Noise filtering in memory-lancedb-pro appears to be too narrow at write time: it can block greetings / denials / meta-questions, but still allows structurally noisy memories into LanceDB, such as:

  • System: / compaction / model-switch traces
  • long raw quoted conversation blobs
  • concatenated fragment strings / malformed snippets
  • low-value duplicate-ish user utterances that were not distilled into atomic memory entries

This makes the retrieval engine look “healthy” while the memory corpus itself slowly accumulates contaminants.

Observed Symptoms

In real-world usage, recent memories included examples like:

  • quoted raw user text stored nearly verbatim
  • system traces such as compaction/model-switch remnants ending up in memory rows
  • concatenated fragment-like entries such as mixed filename/text shards

These were not simple greeting/boilerplate cases, so the current noise-filter.ts patterns did not catch them.

Why this matters

The plugin’s retrieval stack is strong (hybrid retrieval, rerank, decay, normalization, diversity), but corpus quality still depends on ingress quality.
If ingress filtering is too weak, the plugin can remain operational while recall quality degrades over time because the stored memories are not clean / atomic / semantically stable.

Current likely gap

From reading the code/docs, the likely ingress points are:

  1. src/tools.tsmemory_store
  2. index.ts auto-capture path (agent_end hook) before final persistence

src/noise-filter.ts currently focuses on:

  • greetings / boilerplate
  • denials
  • meta-questions

But it does not appear to explicitly reject:

  • System:-prefixed traces or internal runtime artifacts
  • compaction / session-management / model-switch messages
  • overly long raw conversation blobs
  • malformed concatenated fragments / accidental shards
  • “not yet distilled” entries that should have been compressed into a short fact/decision/preference memory instead of being stored verbatim

Suggestion

Consider adding a stricter ingress hygiene layer before persistence, applied both to manual tool-store and auto-capture:

1) Source/artifact rejection

Reject entries matching patterns like:

  • ^System:
  • compaction / model switched / session reset / tool transcript artifacts
  • known internal control markers / tags

2) Atomicity / length gate

Reject or require transformation when:

  • text is over a configurable character threshold
  • contains multi-sentence raw dialogue / quote blocks
  • contains suspicious concatenation signatures / repeated quote wrapping / filename-shard blobs

3) Distillation gate

For auto-capture especially, require candidate memory items to resemble atomic memory forms, e.g.:

  • preference
  • fact (pitfall/cause/fix/prevention)
  • decision principle
  • entity

Instead of allowing near-verbatim conversation carryover.

4) Optional config flags

Example ideas:

  • store.rejectSystemArtifacts: true
  • store.maxRawLength: 500
  • store.requireAtomicMemoryShape: true
  • store.rejectConversationBlob: true
  • store.rejectMalformedFragments: true

5) Post-write verification hook (optional)

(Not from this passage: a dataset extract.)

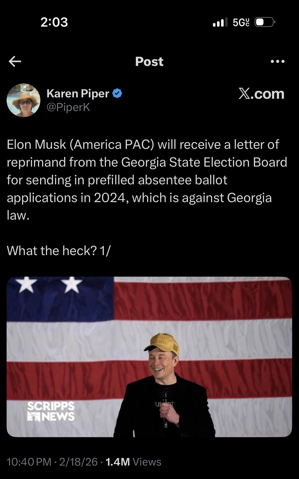Tap Karen Piper's profile avatar
This screenshot has height=479, width=299.
click(x=23, y=100)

An optional callback / validation stage that checks whether the stored item is likely retrievable and non-noisy before accepting it permanently.

Key point

This seems less like a retrieval problem and more like an ingress validation / corpus hygiene problem.

The current noise filter is useful, but from field behavior it feels optimized for surface-level low-quality chatter, not structural memory contamination.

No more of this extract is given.